How to extend the iteration process into large size in Python 3

63 Views Asked by At

After tossed a coin n times (n=10), there are 2^10=1024 possible outcomes. I used

lst = [list(i) for i in itertools.product([0, 1], repeat=n)] 

to obtain n=10 all possible outcomes, and then I want to find out the number of group (m) which is defined as a maximum consecutive sequence for identical side of coin. For example, HHHTTHTTHT, the number of groups for this outcome is 6, which are (HHH)(TT)(H)(TT)(H)(T). I employed

group=[len([len(list(grp)) for k, grp in groupby(x)]) for x in lst]

to find out the number of groups (m) for each corresponding combination of 10 tossed coin. Finally, I obtain the number of possible combinations whose the number of groups is greater than 6 (m), such as,

Group6=len(list(filter(lambda x:x>m,group)))

However, when the number of tosses increases, for instance, (n=200,m=110) or (n=500, m=260). I still used the same code as the above in Python, but it time-consumed and I think it exceeded the memory size of python. Could someone please help me to figure out how to address this issue, when n and m are quite large? Thanks

1

There are 1 best solutions below

0
On

Iterating over all possible tosses is definitely not going to work for large n (and here n is already large from 20 I guess). One can only calculate this efficiently using some combinatorics.

Let's first start with a simple example: minimum two groups for four tosses: if we want to calculate the number of tosses that result in two our more groups. There are a few possibilities (we number the groups like 1, 2, etc.):

Two groups:

1112
1122
1222

Three groups:

1123
1223
1233

Four groups:

1234

We know that the value of group G1 will be different then the one for G2 and the one for G2 different from G3 and so on. So it holds that:

G1 != G2 != G3 != ... != Gn

Since there are only two values (heads and tails) this means that if we determine the first group, we have deterimed the value for all groups. If G1 is heads, all even groups are tails and all odd groups are heads.

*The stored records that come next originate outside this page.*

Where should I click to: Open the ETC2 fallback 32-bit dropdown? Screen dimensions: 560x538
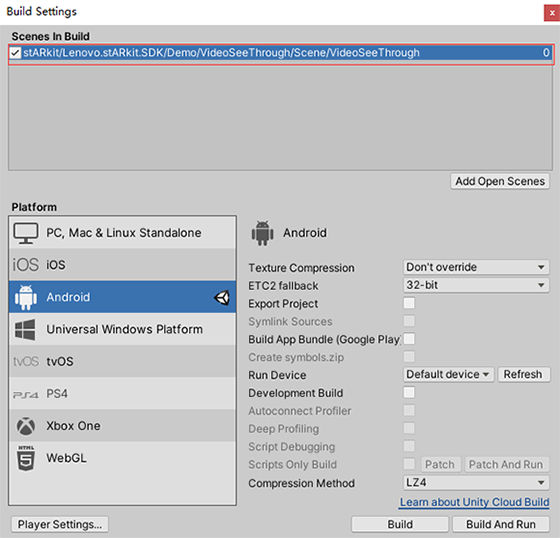(x=476, y=285)
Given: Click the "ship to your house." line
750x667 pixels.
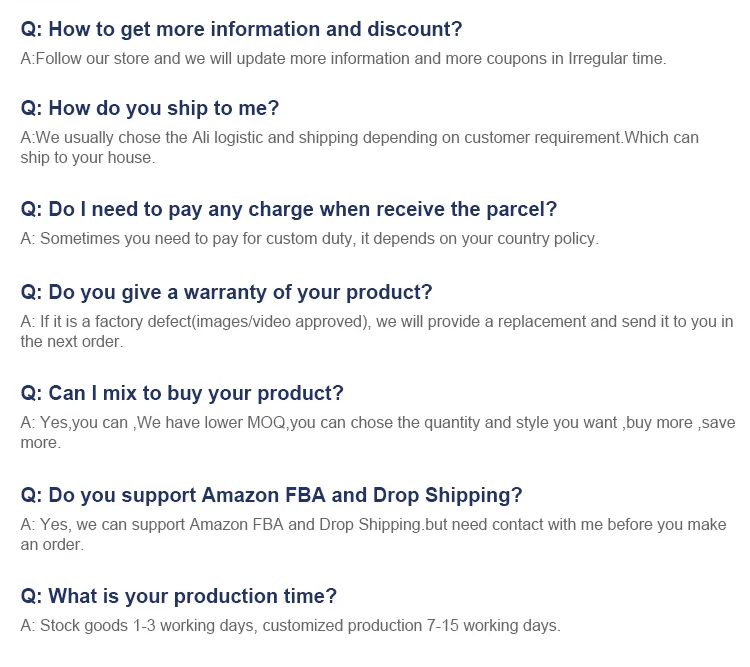Looking at the screenshot, I should point(88,157).
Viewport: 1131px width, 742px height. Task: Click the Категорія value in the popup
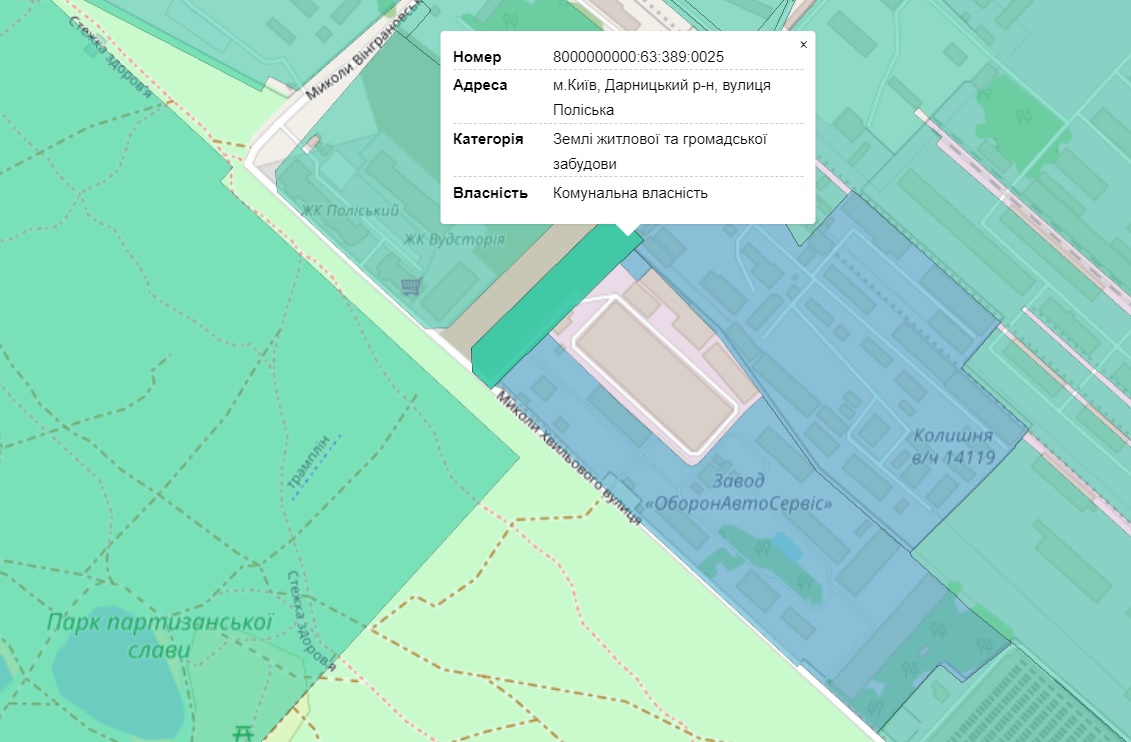[659, 151]
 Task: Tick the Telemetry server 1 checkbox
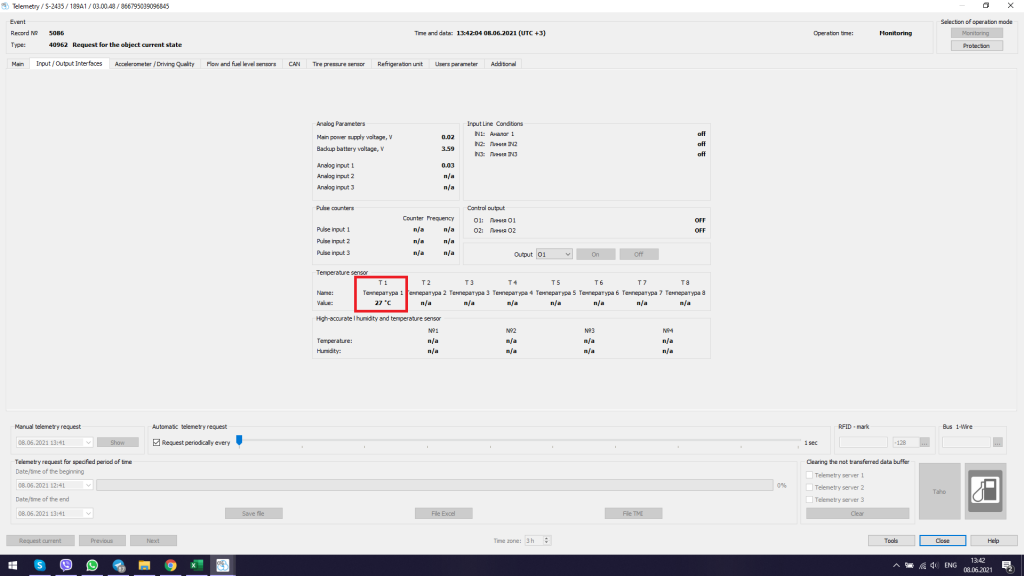click(x=810, y=475)
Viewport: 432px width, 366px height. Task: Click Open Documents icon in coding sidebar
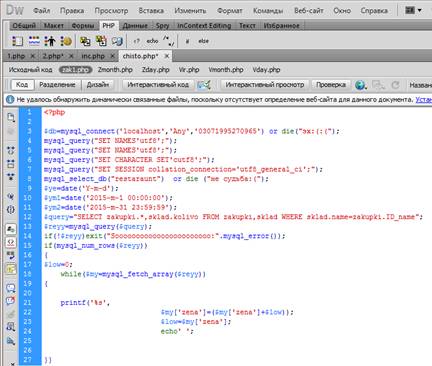[11, 117]
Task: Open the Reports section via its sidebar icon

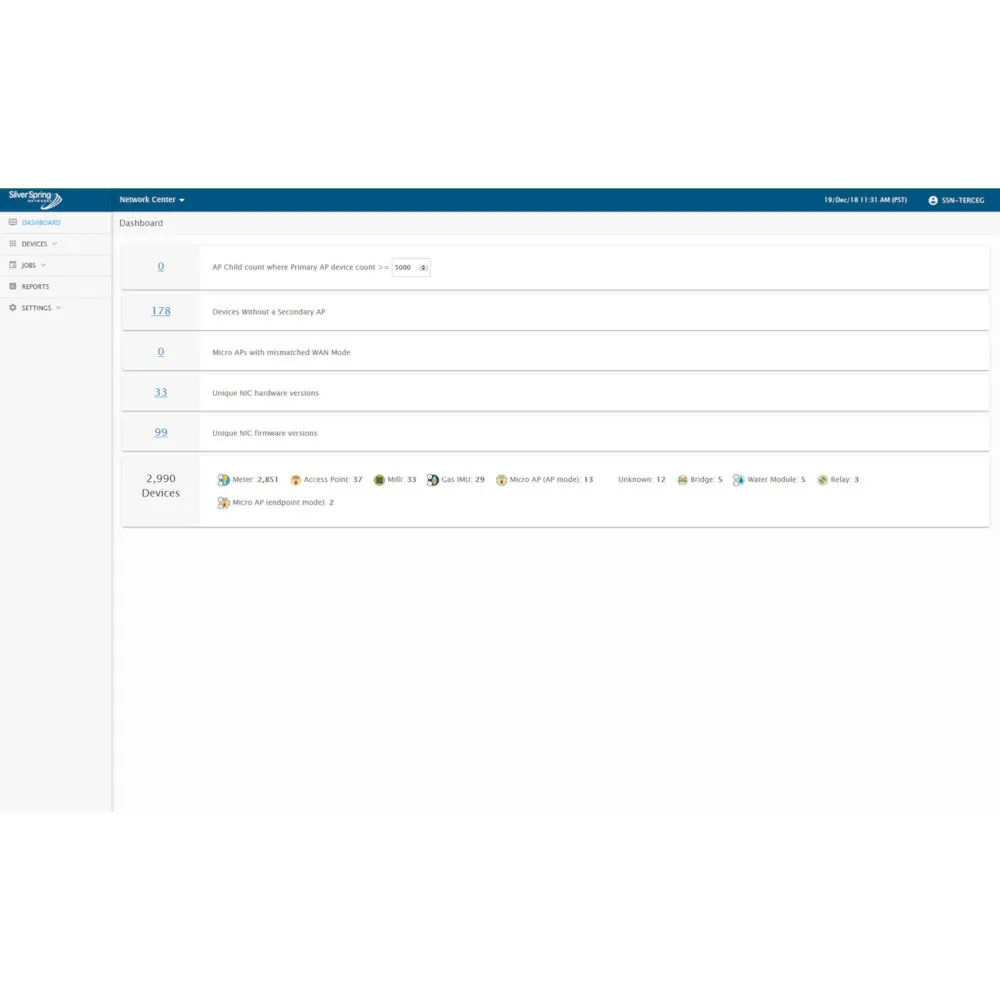Action: coord(14,286)
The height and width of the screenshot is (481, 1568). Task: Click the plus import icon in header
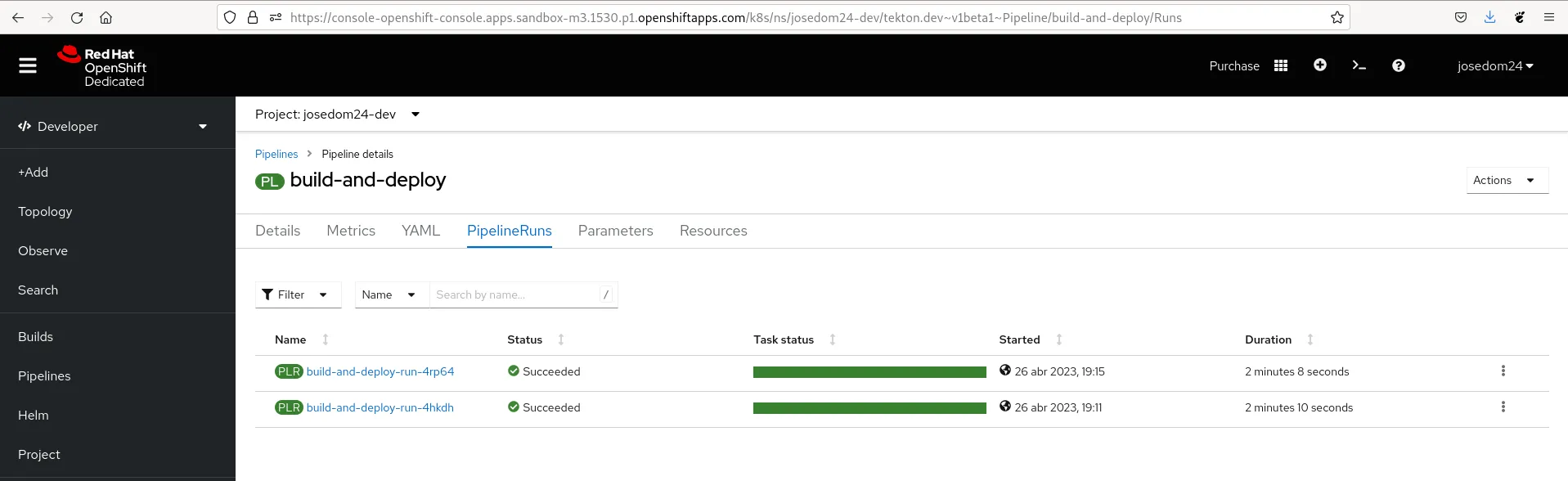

So this means that for every combination above, there are exactly two configurations. This means that for the case n=4,m=1, there are 2×7=14 configurations (which is exactly what we get with get when we work it out with the program in your question).

Now the only problem we still have to face is how we are going to count these super-configurations. We can do this by introducing what I would call upgrade notation:

You notate an increase of the group with 1 and the same group with 0.

So now 1223 becomes 0101: we upgrade the group on the second and the fourth index. And 1234 is 0111. How does this help? Well in fact for k groups, we only have to count the number of combinations with k-1 upgrades. So this means the number of combinations (k-1 nCr n-1). With n the length of the string (or the total number of tosses), and k the number of groups*. Now (k-1 nCr n) is defined as: (n-1)!/((k-1)!*(n-k)!). With ! the factorial. I borrowed a way to calculate nCr from here:

import operator as op from functools import reduce

def ncr(n, r):
    r = min(r, n-r)
    if r == 0: return 1
    return reduce(op.mul,range(n-r+1,n+1))//reduce(op.mul,range(1,r+1))

And now the last step is only to calculate the number of combinations (times two) for every k higher than m up to n. So:

def group_num(n,m):
    total = 0
    for i in range(m+1,n+1):
        total += ncr(n-1,i-1)
    return 2*total

or putting it into a one-liner:

def group_num(n,m):
    return 2*sum(ncr(n-1,i-1) for i in range(m+1,n+1))

Now we can test our code:

>>> group_num(4,1)
14
>>> group_num(10,6)
260
>>> group_num(200,110)
125409844583698900384745448848066934911164089598228258053888
>>> group_num(500,260)
606609270097725645141493459934317664675833205307408583743573981944035656294544972476175251556943050783856517254296239386495518290119646417132819099088

Which are the expected numbers (for the first two). As you can see the total amount blows up enormously so even the fastest algorithm to count the number of tosses one at a time will easily be outperformed by this approach (the results were calculated in less than a second).

The ncr function can be calculated in O(n) (but this can even be improved by using a memoize on the factorial for instance); and the group_num function is thus computed (without memoize optimization) in O((n-m)×n). Which thus completely outfactors the exponential behavior.